Last spring, when other freshman athletes were robbed of their first season to play college sports, Kendee Hilliard (‘19) was thankful to have one season of Illinois State volleyball under her belt. The global coronavirus pandemic may have sent her team packing, but not before they won the Missouri Valley Conference (MVC) volleyball tournament and qualified for the NCAA national tournament.
While being stuck at home — when they should have been in the thick of spring training — was frustrating, Hilliard said her team made the best of the uncertainty.
“We would work out together during the week at 7 a.m. via zoom,” she said. “That would have been our normal workout time during the spring semester. Our focus remained on mental toughness and being resilient. We would also watch and learn different tactics during film.”
Hilliard was able to return to Normal, Il. in late June. But since the MVC and NCAA announced its postponing of fall 2020 competitions, Hilliard, a recreation administration major, said her team is staying focused with a combination of on-court and weight room training.
“As a team, we stay focused on our goals,” she said. “Upon the return to campus, we were allowed to work out with our strength and conditioning coach. He slowly transformed our workouts to regain our strength and conditioning to the level before Spring break. We were also allowed to work out on the volleyball court, consisting of drills and scrimmages.”

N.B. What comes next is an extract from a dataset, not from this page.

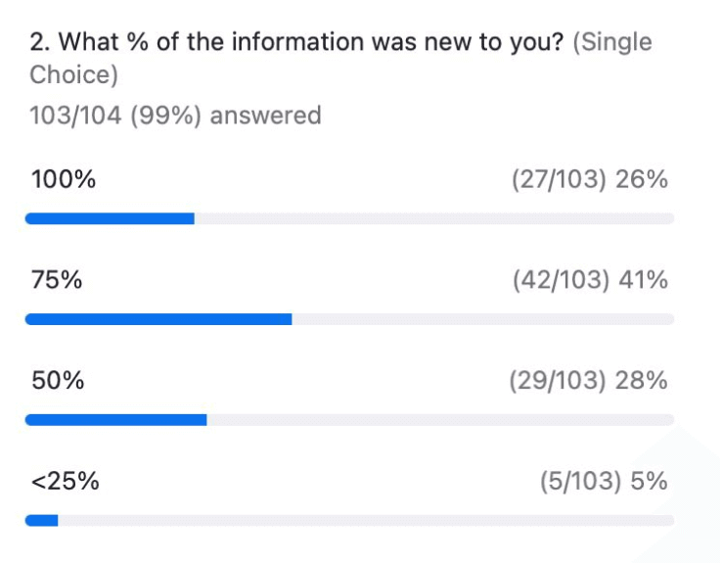722x563 pixels.
Task: Click the "(5/103) 5%" result count
Action: pos(603,482)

Hilliard said being a student-athlete at Vanguard prepared her for where she is today.
“Vanguard allowed me the ability to have played multiple sports, while also being a part of different sports teams in club volleyball and AAU basketball,” Hilliard said. “It also helped me grow as a leader.”
Balancing academics and athletics is key, Hilliard said.

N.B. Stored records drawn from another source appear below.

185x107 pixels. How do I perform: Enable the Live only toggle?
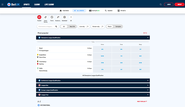[87, 26]
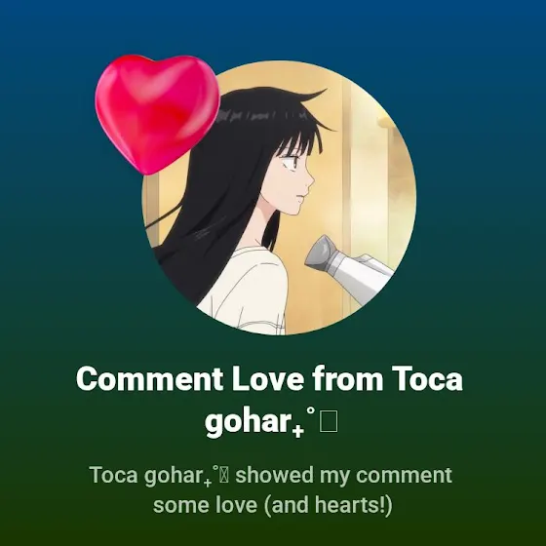Click the word "Comment" in the heading
Image resolution: width=546 pixels, height=546 pixels.
pos(150,379)
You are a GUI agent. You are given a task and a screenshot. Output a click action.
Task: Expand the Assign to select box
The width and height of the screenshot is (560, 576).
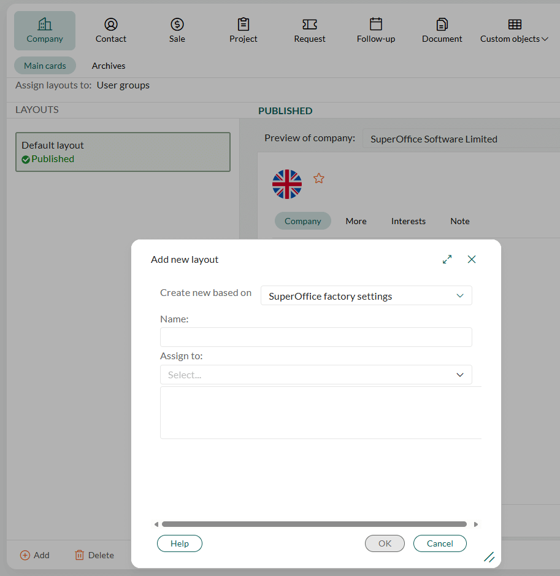point(316,375)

“I think knowing your schedule and being able to handle time management are the biggest things,” she said. “There would be weeks in both high school and college where we had a game an hour or two away, so I knew that I would have to complete homework and test before I left for the games. I would often find myself studying before and in between games at club tournaments. As for college, I have a great support staff that helps assist me on how to prepare for the day, week and month ahead.”
Hilliard said her sports schedule at Vanguard was similar to my college schedule regarding time and distance to games.
“Traveling during high school, I learned how to study on the bus and during games when my team was not playing,” she said. “These skills have carried over with me during my college travel times. I also would speak with my high school teachers regarding upcoming games that would cause me to miss class. This allowed me and my teacher to plan for assignments and tests to reschedule — and I still use this same mindset in college.”
On the first day of class, Hilliard said, she introduces herself and lets them know that she is a student-athlete.
“I ask the professor what their process is if I have to miss class due to travel or a game,” she said. “Understanding and using your resources will save your life. The time for mandatory tutoring at Vanguard prepared me for mandatory study halls in college.”
Her advice for younger student-athletes who are considering college sports is to be ahead of your game.
“First, I would say start the recruiting process early,” Hilliard said. “It's imperative that you make a name for yourself and attach it to who you are as a player and person. Make yourself marketable by being well-rounded in multiple areas. This is applied to multiple positions, school and in your community. I marketed myself with colleges, by identifying schools I would like to attend."
Recruitment is a job and hard work, Hilliard said.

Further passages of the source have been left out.